На речке появился туман. Его подхватывало токами воздуха, тащило над водой, рвало о подмытые дерева, свертывало в валки, катило над короткими плесами, опятнанными кругляшками пены. Нет, нельзя, пожалуй, назвать туманами легкие, кисеей колышущиеся полосы. Это облегченное дыхание земли после парного дня, освобождение от давящей духоты, успокоение прохладой всего живого. Даже малявки в речке перестали плавиться и плескаться. Речка текла, ровно бы мохом укрытая, мокро всюду сделалось, заблестели листья, хвою, комки цветов, гибкие тальники одавило сыростью, черемуха на том берегу перестала сорить в воду белым, поределые, растрепанные кисти полоскало потоком, и что-то было в этой поздно, тощо и бедно цветущей черемушке от современной женщины, от ее потуг хоть и в возрасте, хоть с летами нарядиться, отлюбить, отпраздновать дарованную природой весну.
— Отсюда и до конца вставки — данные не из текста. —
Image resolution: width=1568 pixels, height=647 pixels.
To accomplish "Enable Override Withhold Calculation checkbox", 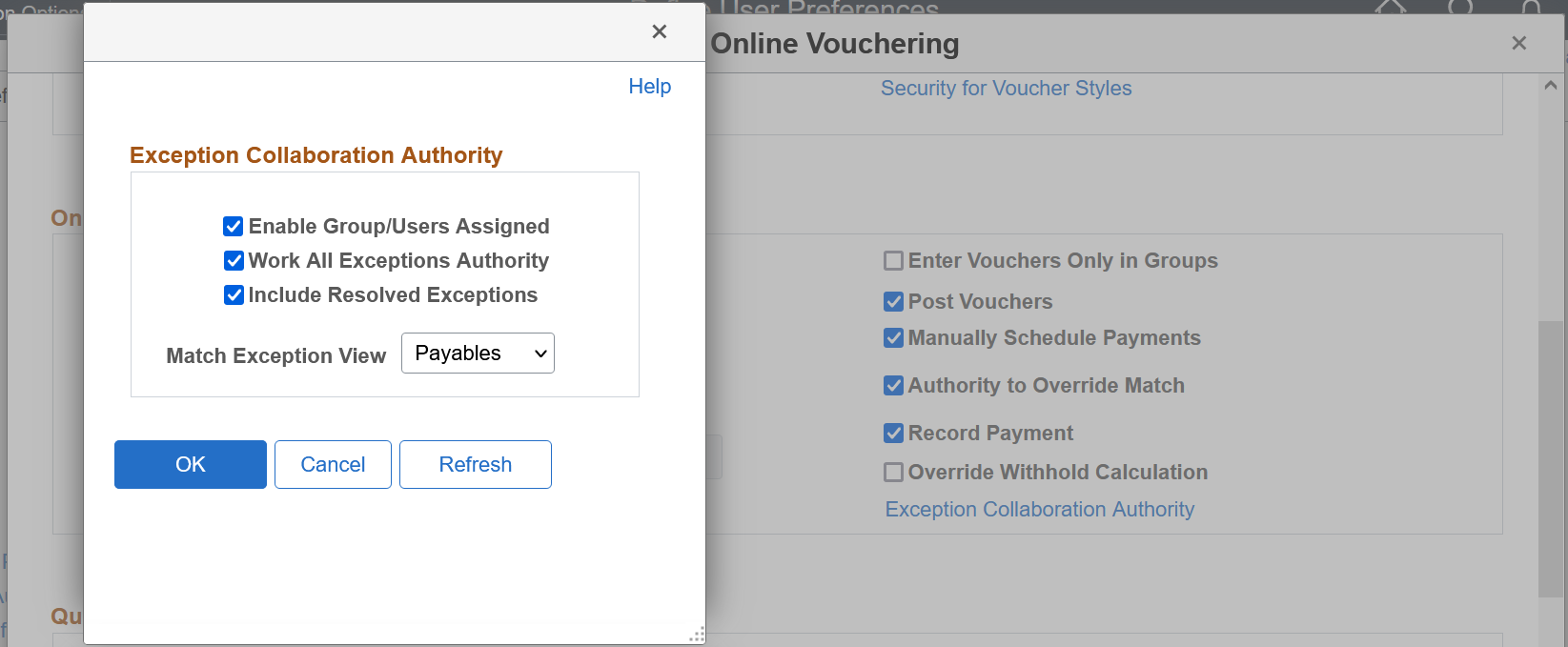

За кедром, динозавром маячившим в воде, в ночи сделавшимся еще более похожим на допотопного зверя, где стоял «харюзина», не изловленный сыном, блеснуло раз-другой, разрезало острием серпика речку от берега до берега, точно лист цинкового железа, и туманы, расстриженные надвое, тоже разделились – одна полоса, подхваченная речкой, потекла вниз, другая сбилась в облачко, которое притулилось к берегу, осело на кусты подле нашего костра.
Блеклым светом наполнилось пространство, раздвинулась глубь тайги, дохнуло оттуда чистым холодом, на глазах начал распадаться ком гнуса, исчезать куда-то, реденько кружило дымом уже вялых, молчаливых мокрецов. Ребята у костра внятно вздохнули, напряженные тела их распустились – уснули глубоко, все в них отдыхало: слух, нюх, перетруженные руки и ноги. Который-то из парней даже всхрапнул коротко, выразительно, но тут же подавил в себе храп, чуя подсознанием, что спит он не дома, не под крышей, не за запорами, какая-то часть его мозга бдила, была настороже.